• dailybytes1

Taksi Terbang Ehang 216 hadir di Jakarta dan akan Uji Coba di Bali

Taksi terbang EHang 216 telah tiba di Jakarta, diimpor oleh Prestige Image Motorcars dan akan demo tahap 1 Oktober mendatang di Bali.


Taksi Terbang Ehang 216
Taksi Terbang Ehang 216, Source: Tempo

Prestige Image Motorcars telah mendatangkan taksi terbang EHang 216 yang merupakan Autonomous Aerial Vehicle (AAV) berteknologi listrik dan otomatisasi ke Indonesia. Mobil terbang yang diproduksi oleh Guangzhou EHang Intelligent Technology Co ini dijadwalkan akan segera melakoni uji coba di Bali pada Oktober 2021.


The Detail:

Taksi terbang Ehang 216 adalah kendaraan udara otonom (AVV) ketinggian rendah yang ramah lingkungan dan cerdas. Yang memiliki fitur:

  • Beban maksimum adalah 220 kilogram dan dapat melaju dengan kecepatan maksimum 130 km/jam.

  • Taksi terbang ini dilengkapi dengan 16 baling-baling yang terletak pada 8 lengan yang dapat dilipat.

  • EHang 216 dioperasikan dari jarak jauh oleh pilot profesional menggunakan remote yang terhubung ke jaringan internet 4G atau 5G.

  • Pengisian baterai hanya membutuhkan waktu 1 jam menggunakan charger dengan output 220V atau 380V dan dapat dipantau secara real time dengan Battery Management System (BMS).
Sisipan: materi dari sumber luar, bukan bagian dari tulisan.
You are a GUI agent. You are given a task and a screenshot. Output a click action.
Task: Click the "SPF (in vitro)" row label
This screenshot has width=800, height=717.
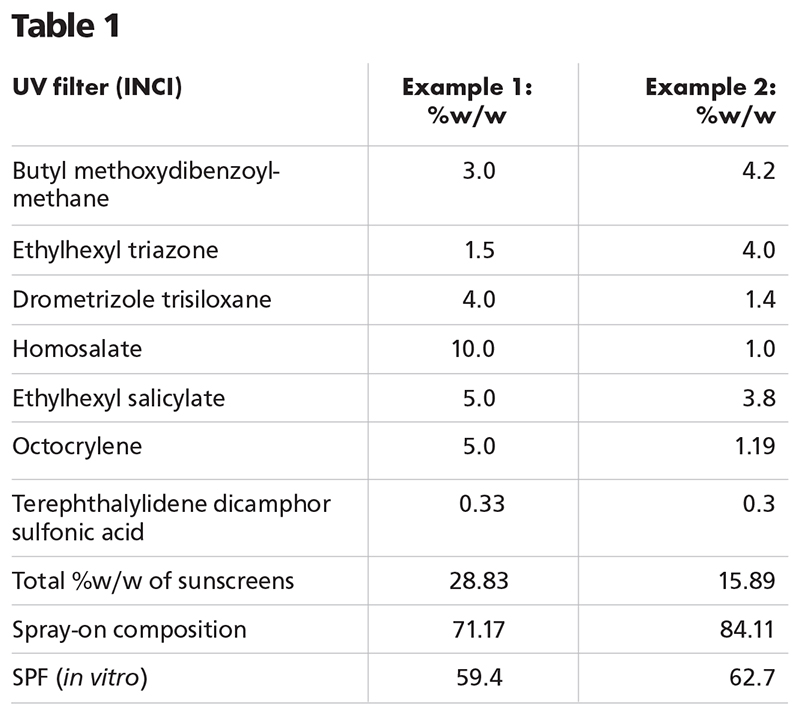[x=80, y=680]
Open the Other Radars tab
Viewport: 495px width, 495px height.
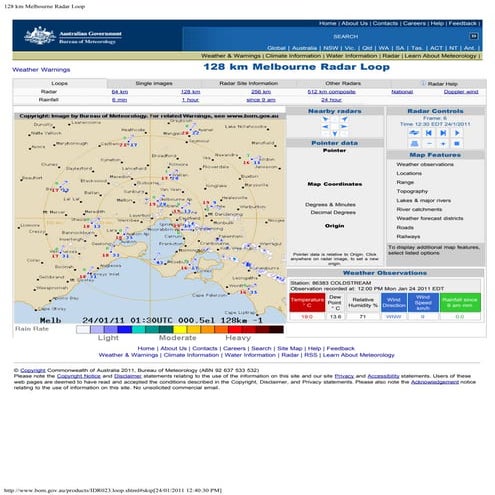point(343,83)
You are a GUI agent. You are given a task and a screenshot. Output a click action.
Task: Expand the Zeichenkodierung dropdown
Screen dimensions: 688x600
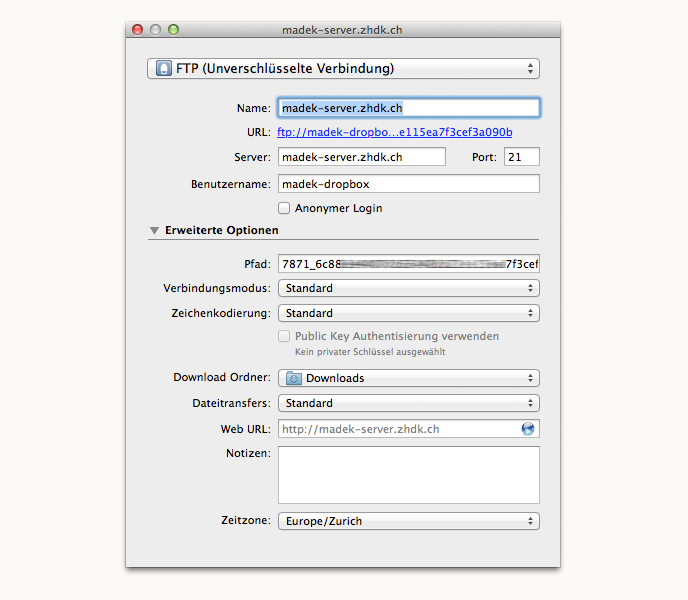(x=408, y=313)

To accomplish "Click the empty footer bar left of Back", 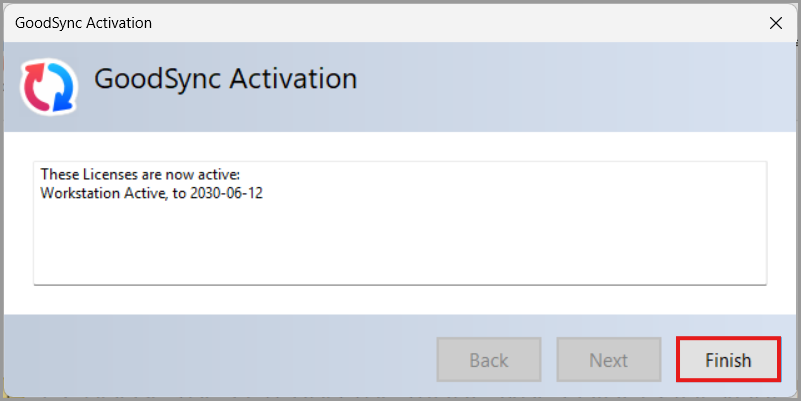I will 220,359.
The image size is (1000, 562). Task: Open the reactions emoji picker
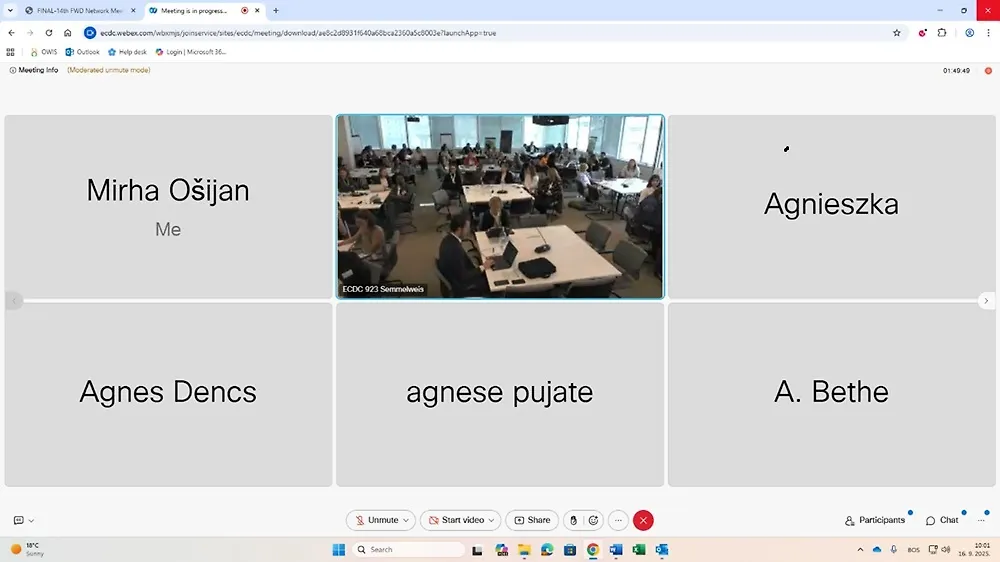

  • Mobil terbang ini diklaim mampu terbang selama 21 menit dengan jarak tempuh 35 kilometer.

  • Taksi modern ini mengenakan biaya Rp. 850 ribu.


Other Country:

Grab bekerja sama dengan startup Jerman Volocopter untuk mengkaji potensi layanan taksi terbang di Asia Tenggara. Meski masih dalam kajian, Volocopter menargetkan penerbangan komersial bisa dilakukan tahun depan. Startup penyedia layanan mobilitas udara ini juga telah mendemonstrasikan electric vertical take-off and landing (eVTOL) di Singapura pada September 2019.


Saat itu, perusahaan menyediakan landasan pacu yang disebut VoloPort. Helikopter listrik ini dikembangkan oleh Volocopter sejak 2011. eVTOL bahkan telah diuji terbang di atas Dubai, Helsinki, Las Vegas, dan Stuttgart. Kali ini, Volocopter menggandeng penyedia layanan on-demand Grab untuk menjajaki pasar taksi terbang regional.


Key Takeaways:

Jakarta menjadi kota dengan kemacetan terbanyak ke-10 di Asia pada 2019 dan peringkat ke-13 pada 2020. Kedatangan taksi terbang cocok untuk transportasi di kota-kota padat dan merupakan cara efektif untuk mengurangi tekanan kemacetan lalu lintas.